At the end of the meal, the staff take us up to the roof-terrace by way of an artist's studio - amusingly, the stairway up to said terrace is itself an artist's creation, a bizarre hanging sculpture of copper, with guests provided slippers so that they do no fall on the way up. Once up top, Nuno brings up a plate of fresh almond cakes. There's never any sense of urgency or a rush for guests to leave. We continue to hang out another hour or so, chatting and having a few drinks of their special dessert wine. Even after we leave, several other guests remain.
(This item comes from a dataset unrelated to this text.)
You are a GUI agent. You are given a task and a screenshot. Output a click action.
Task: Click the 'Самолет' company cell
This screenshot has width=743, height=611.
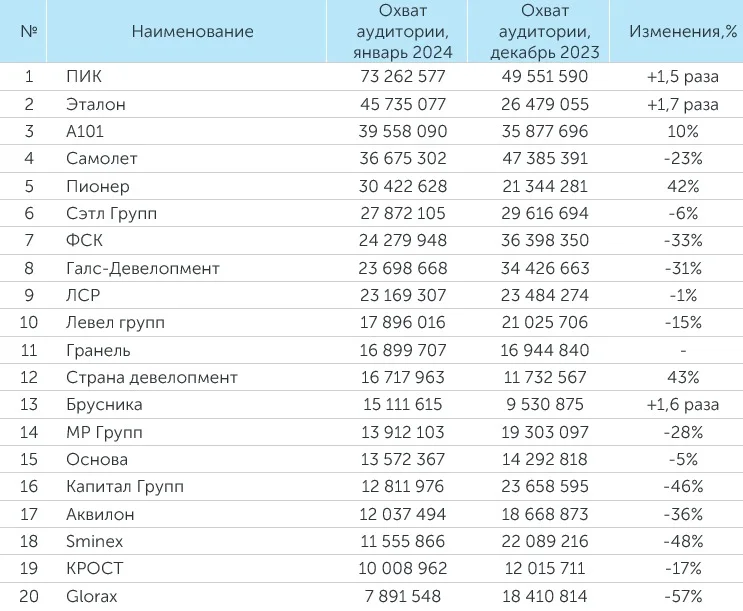coord(101,158)
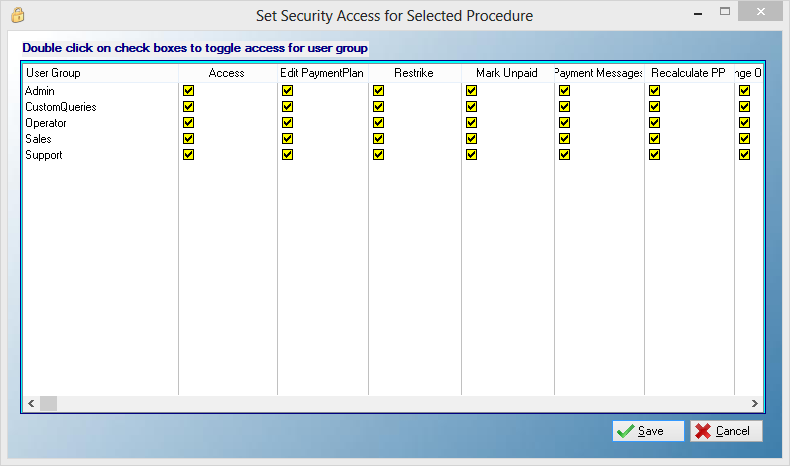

Dining at Mãos is not cheap, but it's a remarkable and unique experience. There's nowhere else where you can have such an exquisite meal in such a relaxed and homely setting, not to mention the thrill of just hanging out with one of London's most prominent chefs. It's intoxicating, and in spite of the steep price I guarantee you'll want to go back before long. In fact as it turns out, a whopping 6 out of the 14 diners in our group were repeat visitors. I think that says it all.